Choosing from what they called a "bucket of bad choices," the Rochester Board of Education voted 7-0 Monday night to outsource transportation, custodian and partial grounds services beginning in the fall.
It's a move that will over the next three years and it's necessary, board members say, as the district is facing a $10.8 million shortfall next year — the largest in Oakland County, Superintendent Fred Clarke said.
It was a vote wrapped in emotion: Board members and a crowd of about 100 people listened for almost an hour as transportation employees pleaded with the board to keep their jobs.
"This saddens me deeply," said Kristen Schwark, the aunt of a student and a transportation department employee. "Making this decision will be wrong on every level except balancing the budget.
"Do you realize the chaos that will ensue next year?"
Andrew Jaracz, also a transportation employee, said the board would be guilty of "148 counts of wrongful termination of employment" if it voted to privatize.
And Rebecca French, the parent of a special needs son who was driven for 20 years by the transportation department, told board members to "consider the old adage: You get what you pay for."
Clarke put the decision in perspective: state cuts to education have forced the board to make difficult decisions.
"The funding is just not there anymore," Clarke said. "None of us went into education because we want to cut budgets. That's the state we're put in by our legislators.
"We have to look at noninstructional cuts from the budget before instructional cuts. There are no good choices. As one member of my administration team said, it's a bucket of bad choices. It's close to the heart."
The bottom line, Clarke said, is that outsourcing transportation services to Durham Services will save the district $4.7 million over the next three years. The contract with GCA Education Services will save $7 million over three years.
"We are in crisis mode right now, and I wish there was some other way to do this," he said.
Board members asked for clarification on several components of the contracts with both companies.
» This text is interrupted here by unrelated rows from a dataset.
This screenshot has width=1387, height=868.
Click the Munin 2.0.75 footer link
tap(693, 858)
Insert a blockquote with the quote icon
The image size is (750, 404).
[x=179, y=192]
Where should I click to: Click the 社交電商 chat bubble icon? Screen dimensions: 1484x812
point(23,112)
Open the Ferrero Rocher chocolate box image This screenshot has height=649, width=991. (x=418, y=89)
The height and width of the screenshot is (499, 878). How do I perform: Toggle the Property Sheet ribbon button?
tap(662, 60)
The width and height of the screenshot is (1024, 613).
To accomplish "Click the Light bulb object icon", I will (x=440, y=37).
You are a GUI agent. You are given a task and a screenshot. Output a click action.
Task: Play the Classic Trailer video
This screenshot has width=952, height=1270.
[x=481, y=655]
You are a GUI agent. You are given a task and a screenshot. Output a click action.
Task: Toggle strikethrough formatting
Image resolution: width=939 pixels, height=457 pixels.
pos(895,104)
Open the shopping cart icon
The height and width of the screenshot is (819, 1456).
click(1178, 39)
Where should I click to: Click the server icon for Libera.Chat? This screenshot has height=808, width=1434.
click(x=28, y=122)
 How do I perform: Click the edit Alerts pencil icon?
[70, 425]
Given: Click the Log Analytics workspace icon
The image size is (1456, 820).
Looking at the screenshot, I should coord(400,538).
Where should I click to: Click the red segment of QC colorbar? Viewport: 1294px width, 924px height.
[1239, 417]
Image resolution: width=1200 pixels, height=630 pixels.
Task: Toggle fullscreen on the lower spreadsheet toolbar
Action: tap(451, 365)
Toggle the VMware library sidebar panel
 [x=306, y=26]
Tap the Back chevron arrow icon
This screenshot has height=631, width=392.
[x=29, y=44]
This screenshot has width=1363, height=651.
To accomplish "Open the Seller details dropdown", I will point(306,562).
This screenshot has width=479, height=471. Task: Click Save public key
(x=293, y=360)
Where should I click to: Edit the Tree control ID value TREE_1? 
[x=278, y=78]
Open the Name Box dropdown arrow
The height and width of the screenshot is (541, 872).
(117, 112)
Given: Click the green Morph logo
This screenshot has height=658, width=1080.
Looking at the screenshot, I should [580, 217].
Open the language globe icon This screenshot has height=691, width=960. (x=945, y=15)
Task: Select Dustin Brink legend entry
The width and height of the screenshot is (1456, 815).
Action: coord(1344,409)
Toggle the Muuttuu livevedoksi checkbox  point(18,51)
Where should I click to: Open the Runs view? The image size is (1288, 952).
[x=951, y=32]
Here are the answers they received from school administration:
- The move will, essentially, eliminate the entire transportation and custodian departments as well as three grounds positions in the district.
- All of the employees in those departments will receive layoff notices, except for the transportation manager, who will be kept in that role for one year to help facilitate the transition.
- The contracts will be for three years; after that, they will be reviewed year by year.
- Laid-off employees will be able to apply for positions with Durham and GCA. "They are very, very interested in working with our staff," Dan Romzek, assistant superintendent of business, said about Durham. He mentioned Durham will offer an incentive for current drivers to work for the company. Both companies perform drug and alcohol screenings and extensive background checks, Romzek said. GCA's screening process for custodians is more extensive than that done by the district now, Romzek said.
- Durham trains drivers to assist special needs children.
- Durham will provide busing for field trips and athletic events as well as for school. The buses will still say "Rochester Community Schools."
A committee of board members and administrators performed background checks on both companies, visiting other schools in Oakland County that contract with the companies and talked to building principals for first-hand references.
Board members said their decision came with sadness.
"We would be naive to believe we are making a decision that doesn't come with a loss to our district," board member Beth Talbert said. "A number of years ago we asked that employee group to step up and they did. There has never been about any doubt in their work ethic."
Talbert said that if the board did not vote to outsource the transportation department, she feared that soon the district would not be able to afford transportation at all.
"There is no decision that won't have a human impact," she said. "Keeping buses is a critical service. I support this with sadness."
Julie Wright, a graduate and parent in the district, advised board members and community members to direct their anger about its decision not toward the board but to their representatives in Lansing. She specifically called out Rep. Tom McMillin, R-Rochester Hills, and Sen. Jim Marleau, R-Orion Township, for making cuts in state education, which local districts are "powerless" to battle.
Board President Jennifer Berwick, who repeatedly had to calm the crowd during Monday night's meeting, said the district was "hanging on by a thread."
"As board members, we have to make decisions that are in the best interests of our students," Berwick said.